Как обычно, ее раздражение передалось мне. Сейчас пошлю жалобу в фирму, сказал я и ушел в кабинет, чтобы написать письмо и разоблачить это маленькое жульничество. Хотелось успокоить жену: меня всегда нервировало ее неодобрение, не говоря уже о ее саркастических замечаниях типа: «Надо же, в таком возрастеи такая восприимчивость к женским ужимкам!» Я включил компьютер, вызвал в памяти жесты курьерши, ее лицо, ее слова, вкрадчивый голос, которым она произнесла: красивый котик, сколько у вас книг; вспомнил, как заботливо, почти ласково она предлагала мне открыть коробку и проверить цену на чеке. Конечно же, ей достаточно было взглянуть на меня, чтобы понять: этого типа легко одурачить.

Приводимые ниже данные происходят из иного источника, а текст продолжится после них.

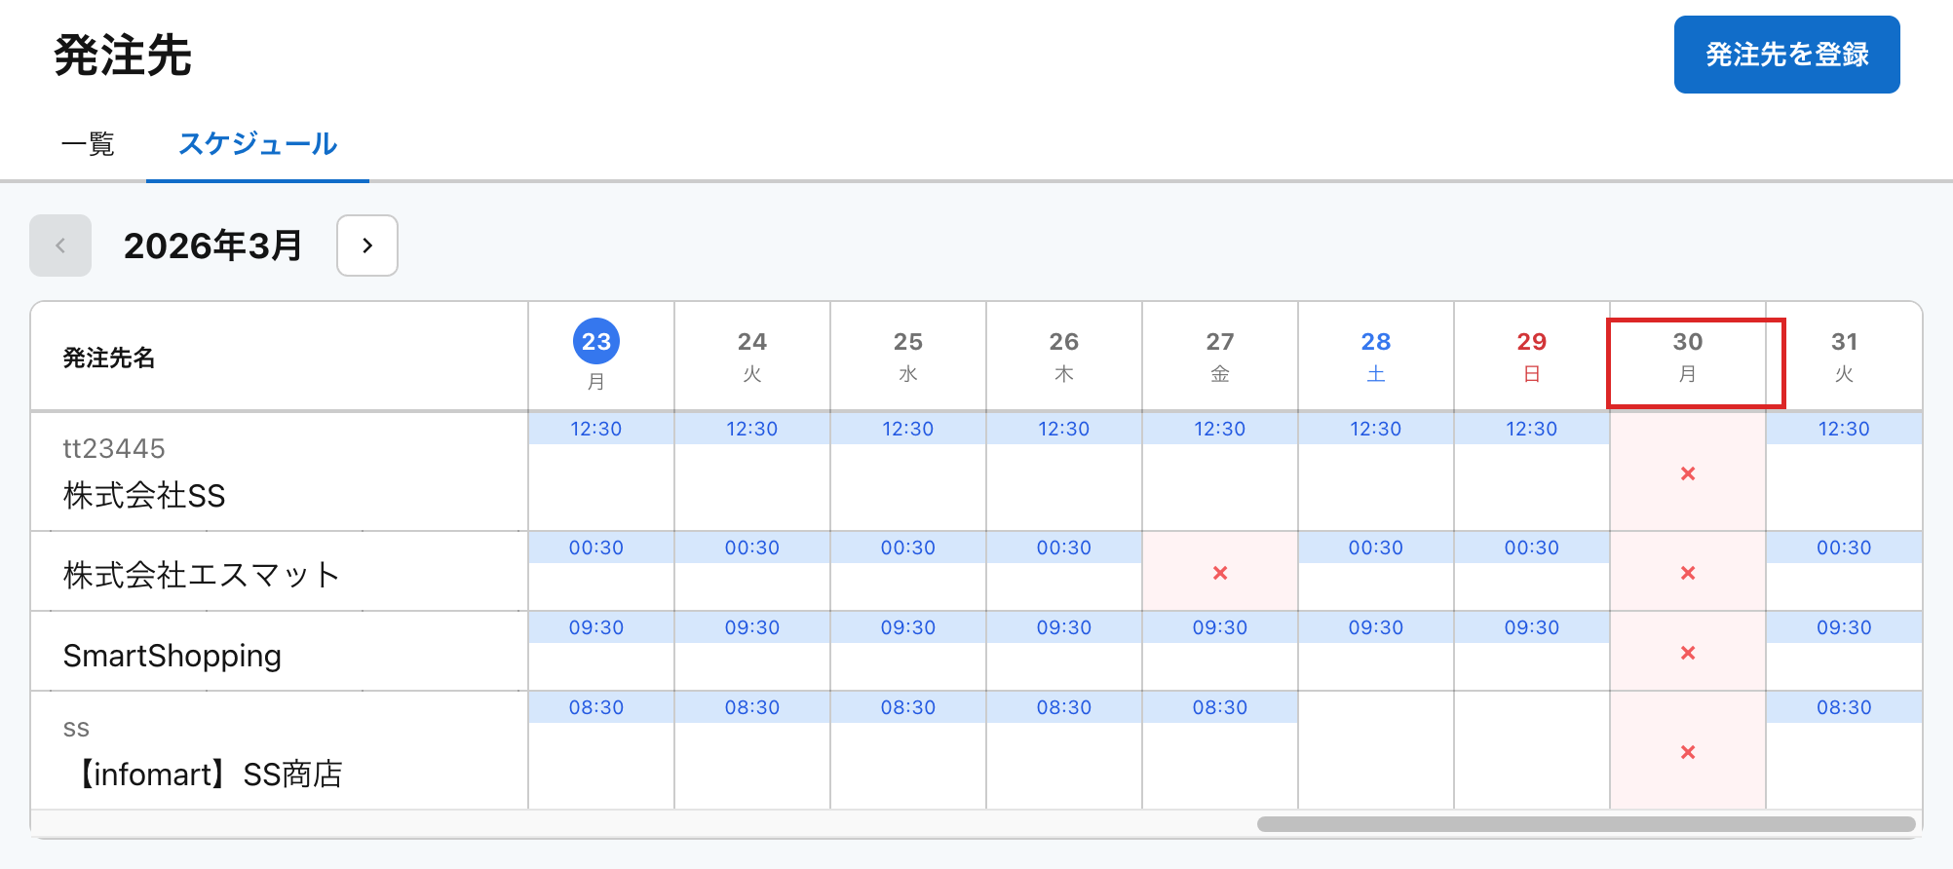Viewport: 1953px width, 869px height.
Task: Select the 00:30 slot for 株式会社エスマット on the 25th
Action: pyautogui.click(x=908, y=548)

Когда я осознал это, мне стало противно. Я смоделировал свое поведение в подобной ситуации, случись она еще несколько лет назад («Не отнимайте у меня время, вот сумма, о которой мы договаривались, всего хорошего»), и сравнил его с сегодняшним. («Кота зовут Лабес, книги нужны мне для работы, этот куб я купил в Праге, не надо, все в порядке, спасибо».) И уже собрался отстукать на клавиатуре несколько резких фраз. Но почти сразу же почувствовал неуверенность и апатию. Я подумал: кто знает, как ей живется, этой девушке, наверно, у нее нет постоянной работы, заработок маленький, родители на иждивении, с трудом удается платить за квартиру, а еще надо тратиться на колготки и косметику, вдобавок муж или жених безработный, и у него проблемы с наркотиками. Если я напишу на нее жалобу, она наверняка лишится и этой незавидной работы. В конце концов, что такое пять евро? Чаевые, которые я охотно дал бы ей сам, не будь рядом жены. Как бы то ни было, если в наше нелегкое время эта девушка будет и дальше обманывать заказчиков, очень скоро ей попадется кто-то менее уступчивый, чем я, и тут уж она заплатит за все.